Online Learning Curriculum for Data Scientists

Parallel programming allows you to speed up your code execution - very useful for data science and data processing

“Is there any online reading or courses I can do to get into data analysis?”

At my workplace, I get asked the question above. The question is usually posed by people typically with a finance background, who’s working as a management consultant. In this post I propose a learning path for such people to “get into data analysis”.  I will assume that the prospective student someone with decent Excel skills, not afraid of a VLOOKUP or a touch of VB, and can throw together decent plots / dashboards using the same Microsoft package, but has little or no knowledge of programming / command line operations.

A data scientist can be defined by Drew Conway‘s Data Science Venn diagram which suggests that data scientists must have a solid mathematical background, skills in coding and computer hacking, and a healthy mix of subject matter expertise.

Data science venn diagram

The courses mentioned below are by no means a “over a weekend” type of engagement – if you are serious about entering the world of data science as a profession, allow yourself at least 3-6 months to complete and study the content of the courses below.

  1. Learn to program.

    R and Python are the two primary scripting languages that are taking over the world of data science.
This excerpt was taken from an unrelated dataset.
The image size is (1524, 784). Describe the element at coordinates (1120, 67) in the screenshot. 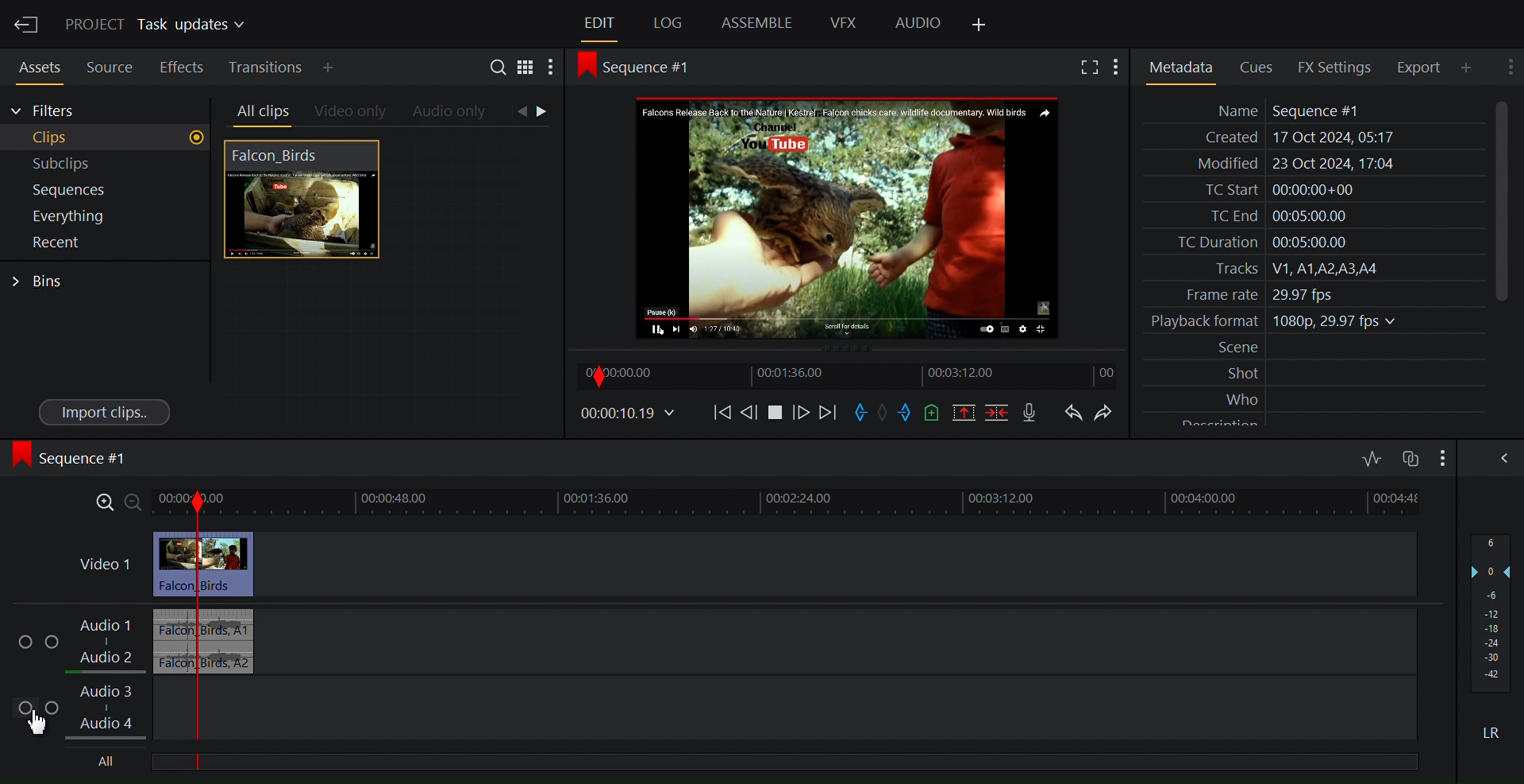

I see `Show settings menu` at that location.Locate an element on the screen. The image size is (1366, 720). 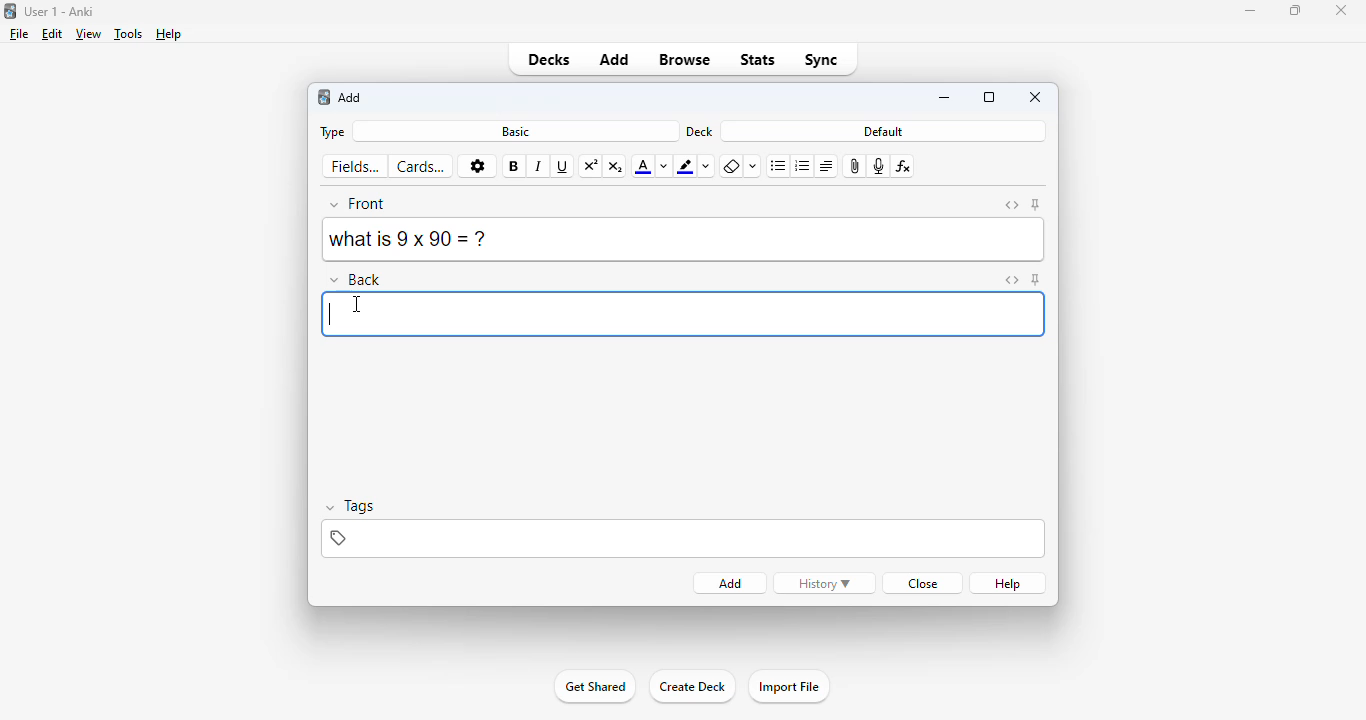
toggle HTML editor is located at coordinates (1010, 280).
There is very little that can not be done with knowledge of these two languages, and I would recommend getting to grips with both during your learning. R is a statistical programming language that has a huge number of packages available for every function you could think of. Python is a more general language that has data science capabilities built through the numpy and scipy libraries.

    Course

    Description

    Try R Start your journey into R and data visualisation with the “Try R” free online course from CodeSchool.com. Learn the basic syntax and get loading and plotting small data sets.
    Computing for Data Analysis Augment your fundamental R knowledge with “Computing for Data Analysis” at Coursera.org.
    Python Track Take a trip into Python and get top grips with the basic syntax with the Python track at Codeacademy.com
    Introduction to Computer Science Expand this preliminary Python know-how with a fully blown project to create a working search engine at Udacity.com’s Introduction to Computer Science
  2. Learn some maths.

    Data scientists are one part statisticians. To gather meaningful information from large data sets requires skills in summarising and correlating variables on a regular basis. A solid understanding of the maths behind statistical transformations and machine learning techniques ensures that results are valid and immune to scrutiny. Note that a lot of the necessary statistics and maths knowledge can be picked up from the machine learning-focussed courses.

    Course

    Description

    Introduction to Statistics  Start off with some preliminary statistics at Udacity.com’s “Introduction to Statistics”
    Statistics One  Go a bit deeper with “Statistics One” from Princeton at Coursera.org
  3. Learn machine learning and data visualisation.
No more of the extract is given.